I didn't know absolutely driverless cars are so close to be released, meaning no humans inside? Directed from far like a drone?
I didn't know absolutely driverless cars are so close to be released, meaning no humans inside? Directed from far like a drone?
Indeed the day has arrived, albeit in a very small zone but still, these are public streets. https://www.denverpost.com/2018/12/18/driverless-grocery-delivery-underway-kroger/
I believe I read somewhere else these will be co-piloted remotely to some degree or another. Or at least should issues arise. Welcome to the future!!
In our neighborhood, fully driverless cars from Waymo have been legal for a few months.
But Google doesn't seem to have rolled any out because I think they're working on community angst of people. Tesla has a few in practice. Every now and then you see a Tesla on the freeway with the driver watching the news or a movie and just trusting the car.
Waymo has been holding town halls and from what some people are saying, they're still afraid. I have the same feeling as Elon Musk, that when we can show the safety record of driverless is lower than driver cars, people will settle down.

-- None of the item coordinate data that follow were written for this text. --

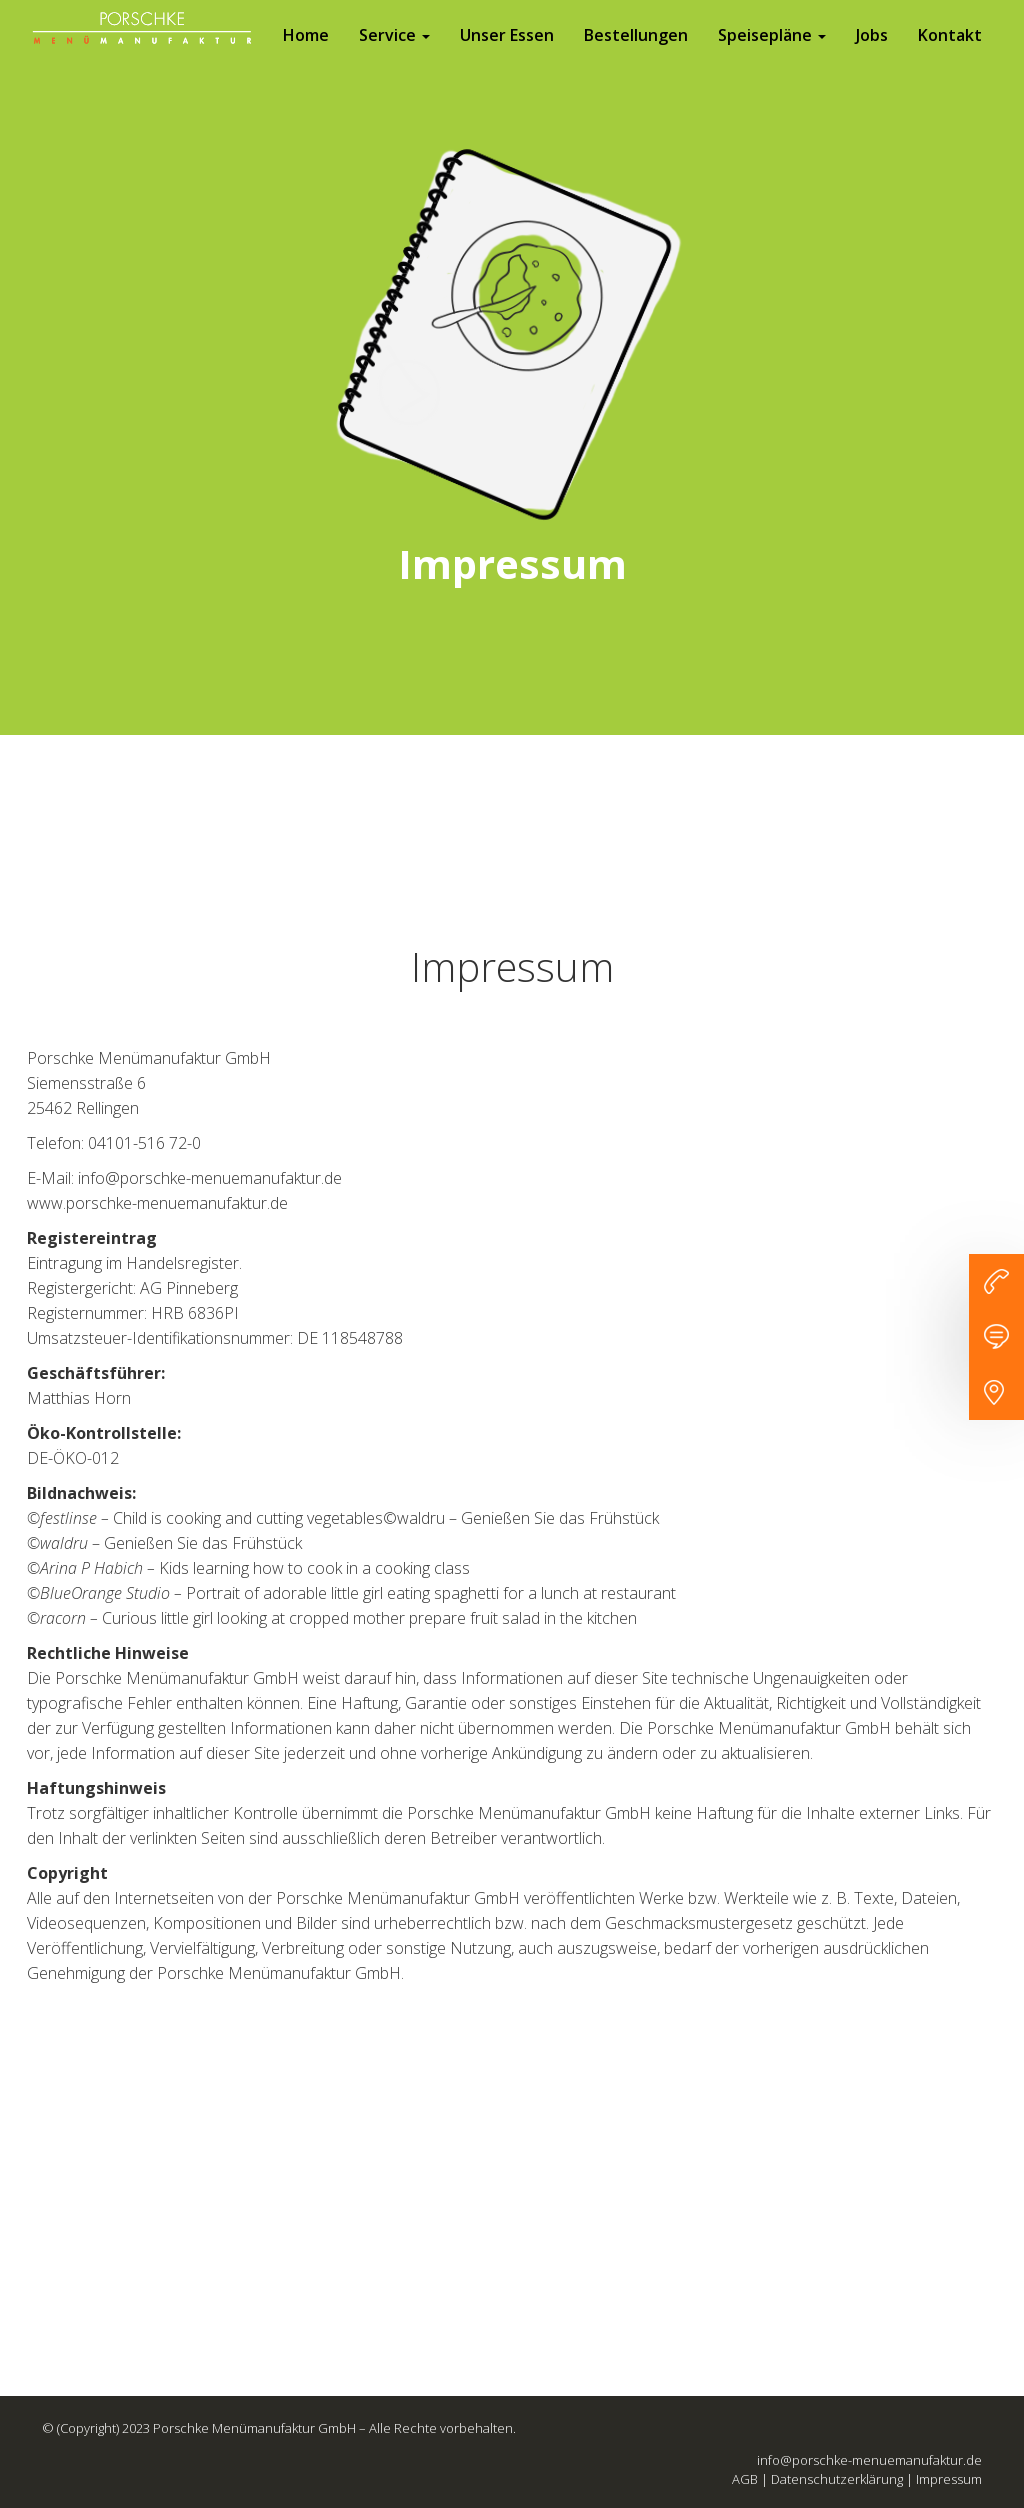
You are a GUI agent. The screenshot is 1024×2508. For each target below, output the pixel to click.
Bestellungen (636, 55)
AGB (745, 2479)
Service (394, 55)
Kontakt (950, 55)
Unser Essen (507, 55)
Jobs (872, 55)
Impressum (949, 2479)
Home (306, 55)
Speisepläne (772, 55)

I think the difference with the driverless cars in Scottsdale is the fact they don't have a driver on board at all. I guess the vehicle doesn't even have a steering wheel. That is going to be an odd sight to see. I know the area they are deploying these in so I will have to go check it out.
Last July, MIT researchers released a report about Tesla driving over a billion miles on autopilot, over two orders of magnitude more than Waymo, with 3 fatalities. That would make it 4x safer than human drivers.
And here's the thing: it flies in the face of what Waymo is doing and what Ben Evans suggests. Unlike Waymo and the other autonomous cars, they aren't being driven in a restricted area, they don't have a professional safety driver behind the wheel, and they aren't being monitored remotely. It simply feels that their training set is 1000x Google's.
I wonder whether it's possible for companies to pool their training data. While a few might have to give up some competitive advantage, the possible overall improvement in reliability and safety might outweigh the difference. There could be technical reasons that make this impractical for now, I guess, but maybe a standards body could be created to facilitate data sharing. Just a thought.
I wonder what the conversations are like between Elon Musk and Larry Page, two best friends and mutual admirers. The two of them have the largest data sets by far. Both must be thinking they have the most R&D power of any companies, they have the most at stake and both face fierce competition from China.
Maybe they consider themselves to be fierce competitors, like Google and Apple, with different competing models. Elon wants his stuff to sell his own cars; Page wants various car brands to buy his stuff.
I just drove over 5300 miles last week and I want an autonomous vehicle now. Driving sucks.